Judge of the Tel Aviv District Court
- In office 2002–2014

Judge of the Tel Aviv Magistrate's Court
- In office 1991–2002

Personal details
- Born: October 12, 1953 (age 72) Israel
- Spouse: Gabi Baron
- Children: Ran (1980-2003), Ido (b. 1983)
- Education: Tel Aviv University
- Profession: Judge, attorney

= Anat Baron =

Israeli jurist (born 1953)

Anat Baron (עֲנָת בָּרוֹן; born 12 October 1953) is an Israeli judge who served as a justice on the Supreme Court of Israel from 2015 to 2023.

==Biography==
Anat Baron was born in Israel in 1953. After graduating from the Ironi Dalet High School in Tel Aviv in 1971, she served for two years in the Israel Defense Forces. After her military service, she studied law at Tel Aviv University and graduated in 1977. From 1976 to 1979, she interned at the Office of the General Counsel to the Ministry of Defense and in a private law firm. She was admitted to the Israel Bar Association in 1979.
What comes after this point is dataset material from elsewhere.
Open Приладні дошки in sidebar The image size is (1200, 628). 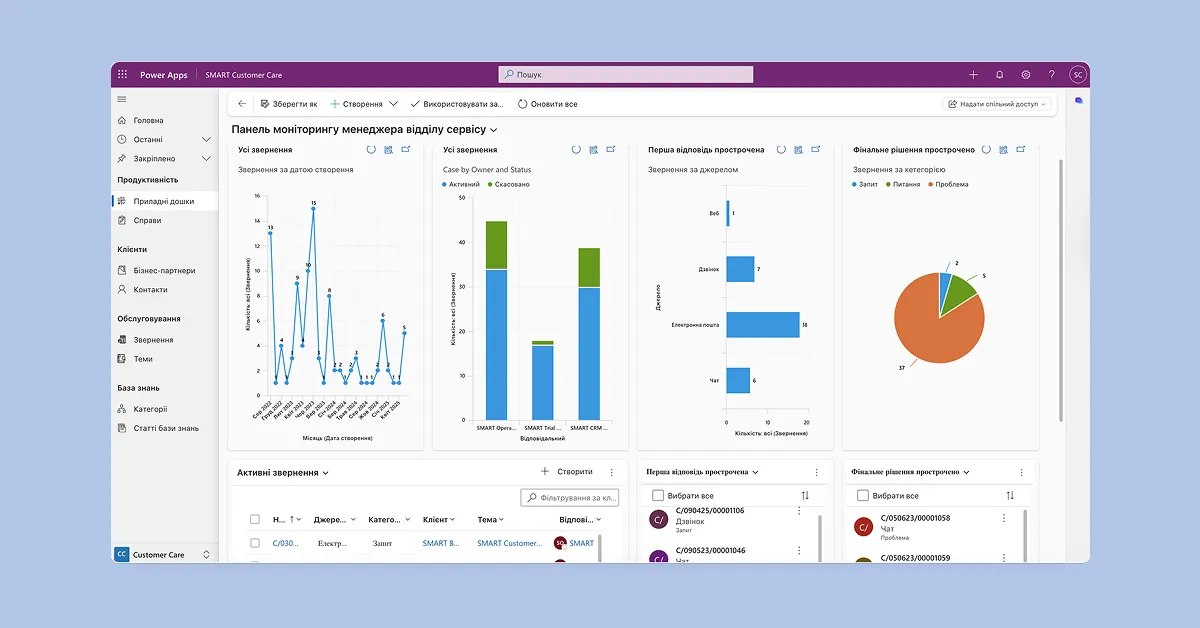[x=163, y=201]
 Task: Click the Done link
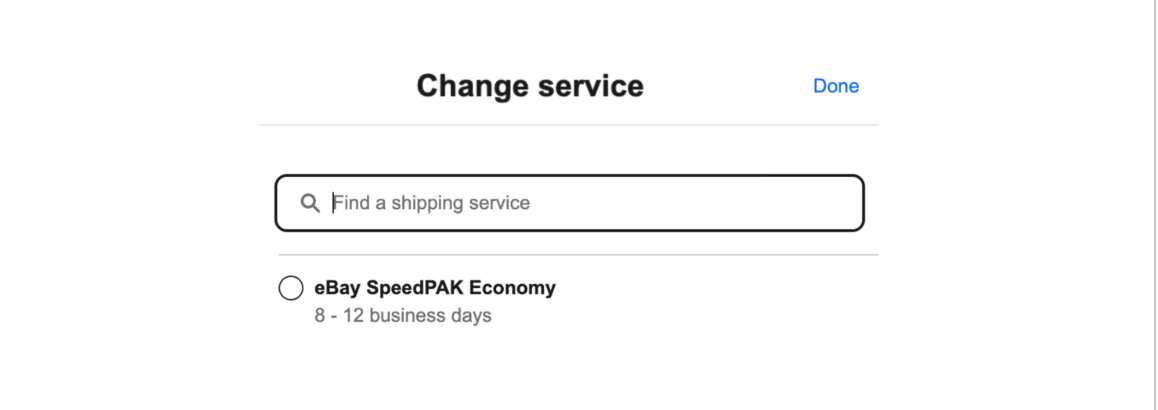835,86
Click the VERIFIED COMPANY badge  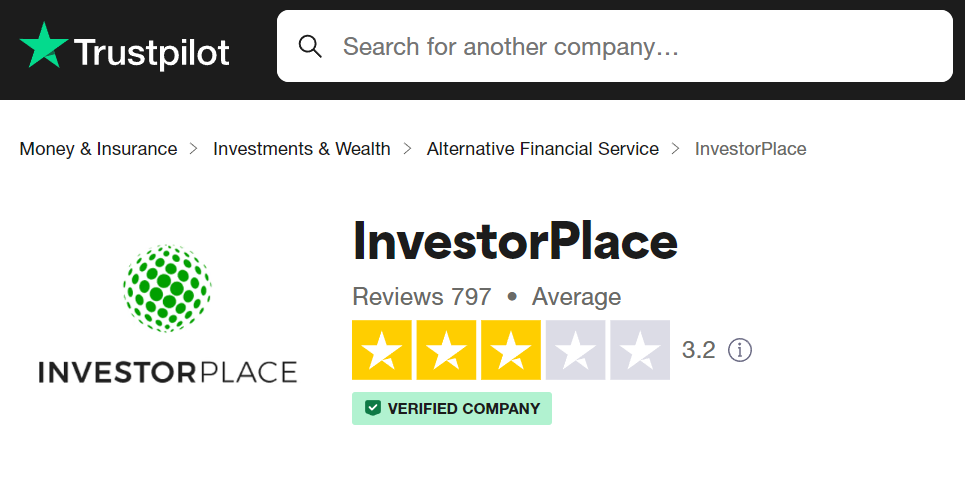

Baron is married to real estate developer Gabi Baron, who chairs the Board of Directors of the Israel Conservatory of Music in Tel Aviv. They had two children, Ran (1980–2003) and Ido (b. 1983). Ran, a budding musician and stand-up comedian, was killed in the Mike's Place suicide bombing in 2003.

==Legal career==
Baron worked as an attorney in private practice until 1991, when she was appointed a judge on the Tel Aviv Magistrate's Court. In 2002, she was appointed a judge on the Tel Aviv District Court. She specialized in civil cases, and the most well-known case she was involved in as a district judge was the Anat Kamm–Uri Blau affair.

In September 2014, she was selected to be a judge on the Supreme Court. She assumed this position in January 2015. She retired in October 2023.